-- Kutipan Teks --

===============

Farid Hakim, Nick Vujicic-nya Indonesia

Kebetulan malam ini nonton acara Hitam Putih (1 April 2014), dan bintang tamunya menurut saya spesial banget. Seorang bocah difabel, tanpa tangan dan kaki yang sempurna seperti kebanyakan kita, namun setinggi langit cita-citanya. Farid Hakim Baihaqi Marwan namanya,  bocah sepuluh tahun yang bercita-cita menjadi da'i dan pintar berdakwah. Tak hanya itu, Hakim juga pandai berenang, main piano, bahkan bisa beladiri loh!

Farid Hakim Baihaqi Marwan, nama bocah ini
meski memiliki keterbatasan fisik, tak menghalanginya untuk menjadi  seorang bocah multitalenta dan penuh inspirasi
Tak salah kan, kalau saya menjulukinya Nick Vujicic-nya Indonesia? Tahu kan, seorang pemuda Australia yang -juga- tanpa tangan dan kaki yang sempurna, yang berkali-kali mencoba bunuh diri di usianya yang sangat muda, dan kini dia menjadi salah satu inspirator paling terkenal di dunia? Oke, kalau Anda nggak kenal, mungkin Anda orang baru di dunia ini, baru pindah dari dunia lain ya? #eh . . .
ini lhooo, Nick Vujicic. Bukan Hakim versi gede lho ya (sumber)
Saya nggak ingin menjelaskan panjang lebar tentang dua tokoh ini, namun hanya merasa tergelitik untuk bertanya pada diri saya sendiri (barangkali pembaca yang barusan nonton juga merasakan hal yang sama). Mereka berdua, tanpa dua tangan dan dua kaki, bisa melakukan banyak hal, yang seringkali tidak bisa kita (para pemilik tangan dan kaki lengkap) lakukan. Mereka mampu menginspirasi banyak orang, dan tak menyerah pada keterbatasannya. Mereka bisa hidup senormal kita, meski dengan segala keterbatasan mereka. Lalu bagaimana dengan kita, yang tercipta dengan organ tubuh yang lengkap dan sempurna? Apa yang sudah kita lakukan selama ini? Sudahkah kita bersikap tangguh menghadapi ujian? Seberapa sering kita menyerah hanya karena kerikil kecil, yang bahkan tak lebih dari menggores telapak kaki kita-yang 'deritanya' tak ada apa-apanya dibandingkan kehilangan, atau tidak memiliki kaki itu sendiri? Pertanyaan seharusnya bukan mampukah mereka yang memiliki keterbatasan itu hidup seperti kita, namun mampukah kita -yang alhamdulillah memiliki kelengkapan fisik sempurna- memiliki semangat hidup seperti mereka?

===============

-- Cuplikan Entri --
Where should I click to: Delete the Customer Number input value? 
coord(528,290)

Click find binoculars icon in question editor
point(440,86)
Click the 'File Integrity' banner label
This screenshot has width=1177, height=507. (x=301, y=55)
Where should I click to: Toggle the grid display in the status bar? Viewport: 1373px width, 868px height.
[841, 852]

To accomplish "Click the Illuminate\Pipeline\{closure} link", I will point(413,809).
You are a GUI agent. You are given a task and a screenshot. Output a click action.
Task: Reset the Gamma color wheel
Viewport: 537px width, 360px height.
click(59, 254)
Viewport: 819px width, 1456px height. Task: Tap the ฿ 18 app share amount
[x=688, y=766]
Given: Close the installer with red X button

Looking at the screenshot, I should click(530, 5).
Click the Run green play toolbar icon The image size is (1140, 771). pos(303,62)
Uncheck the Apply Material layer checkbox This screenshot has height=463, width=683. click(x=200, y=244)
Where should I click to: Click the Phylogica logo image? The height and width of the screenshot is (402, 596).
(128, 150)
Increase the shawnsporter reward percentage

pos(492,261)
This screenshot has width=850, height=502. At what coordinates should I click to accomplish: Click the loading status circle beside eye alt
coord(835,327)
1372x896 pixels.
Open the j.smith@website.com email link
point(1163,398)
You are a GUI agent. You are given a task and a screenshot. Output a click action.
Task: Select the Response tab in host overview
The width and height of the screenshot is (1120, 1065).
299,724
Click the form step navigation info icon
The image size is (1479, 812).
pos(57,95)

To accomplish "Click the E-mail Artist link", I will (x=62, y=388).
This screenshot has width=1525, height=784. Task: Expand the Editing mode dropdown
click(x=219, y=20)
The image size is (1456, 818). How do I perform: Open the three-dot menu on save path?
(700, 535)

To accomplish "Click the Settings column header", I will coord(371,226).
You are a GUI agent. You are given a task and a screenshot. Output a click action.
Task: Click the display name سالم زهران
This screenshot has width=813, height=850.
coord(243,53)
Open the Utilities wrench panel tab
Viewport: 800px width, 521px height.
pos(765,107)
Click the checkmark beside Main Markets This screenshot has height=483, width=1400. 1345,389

===============

-- Tugas Tertulis --
**a)** Dalam tulisan tentang Farid Hakim, apa cita-cita bocah itu?
**b)** Lanjutkan tulisan tentang Farid Hakim dari kalimat terakhirnya.

-- Jawaban --
**a)** Menjadi da'i dan pintar berdakwah.

**b)**
Coba, tanyakan itu pada masing-masing diri kita. Mungkin kita seringkali terlalu lemah, terlalu sering kehilangan semangat, terlalu sering berburuk sangka terhadap segala ketetapan-Nya atas kita yang tak sesuai keinginan kita, terlalu mengeluhkan 'mengapa aku tak seperti mereka yang lebih beruntung dariku', terlalu sering meremehkan kemampuan diri sendiri . . . Tak perlu kita tuliskan jawabannya di sini, cukup simpan di hati kita masing-masing, biarkan sikap kita ke depan nanti yang jadi jawabannya :)

Satu kutipan dari sang host yang memiliki selera gaya rambut seperti saya di akhir acara (kurang lebih terdengar seperti ini),

"...mungkin Tuhan memberi kita dua tangan, satu untuk memenuhi kebutuhan hidup kita sendiri dan yang satunya untuk membantu orang lain..."
(oleh Deddy Corbuzier, pada talkshow Hitam Putih 1 April 2014 disiarkan di Trans 7)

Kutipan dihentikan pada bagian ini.